安倍首相は河野談話を見直すとは一度も言っていない、という日本政府の反論です。

さて、国立国会図書館は「レファレンス」という雑誌を発行しており、その2013年9月号にこんな記事が載っています。

タイトル 従軍慰安婦問題の経緯 : 河野談話をめぐる動きを中心に
著者 山本 健太郎
出版年 2013-09
別タイトル The History of the Comfort Women Issue : Mainly about the Trend of Kono Statement
対象利用者 一般
資料の種別 記事・論文
資料の種別 国立国会図書館刊行物
資料の種別 立法情報

http://iss.ndl.go.jp/books/R000000004-I024893798-00

国立国会図書館調査及び立法考査局外交防衛課の山本健太郎氏による記事ですが、その中でこう記載されています。
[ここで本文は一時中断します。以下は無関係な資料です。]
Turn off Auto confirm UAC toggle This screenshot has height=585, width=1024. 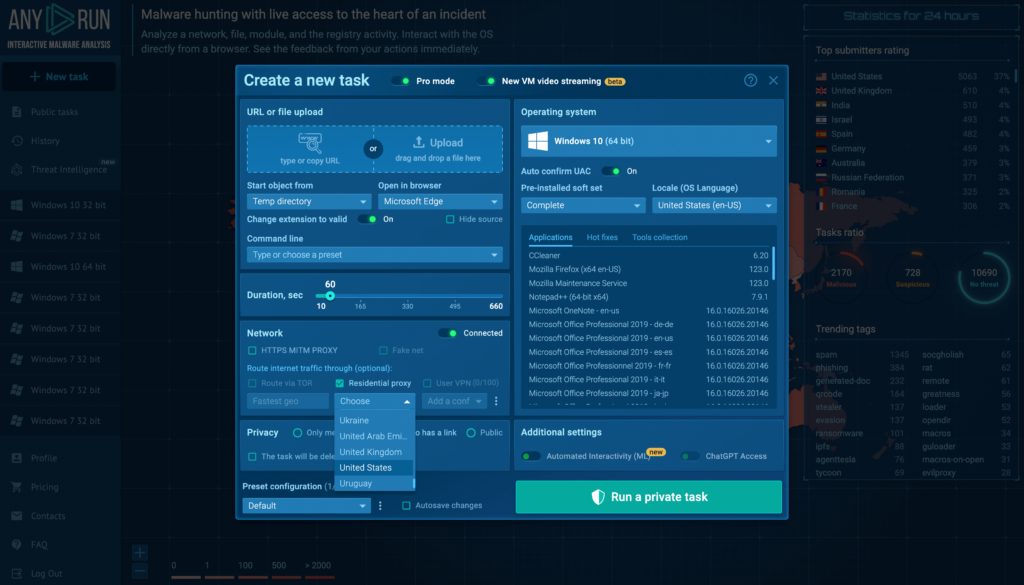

(4) 2006 年には、河野談話の見直しを主張していた安倍晋三氏が首相に就任し、その対応が注目されたが、安倍首相は政権発足直後に、河野談話の踏襲を表明した。
(略)
同年(註:2012年)末には河野談話の見直しを主張してきた安倍氏が再び首相に就任し、河野談話に関する議論が起きた。

元々安倍首相は以前から「Yes, we remember the facts.」事件(2012年11月4日)の首謀者の一人としても知られているくらい河野談話見直し論者であることは有名です。安倍信者が「安倍政権は2007年に河野談話を否定する閣議決定を行った」という都市伝説を吹聴して回っているのも、それを安倍氏らが黙認しているのも周知の事実です。国会図書館の刊行物でも「河野談話の見直しを主張していた安倍晋三氏」と認識されるくらい周知です。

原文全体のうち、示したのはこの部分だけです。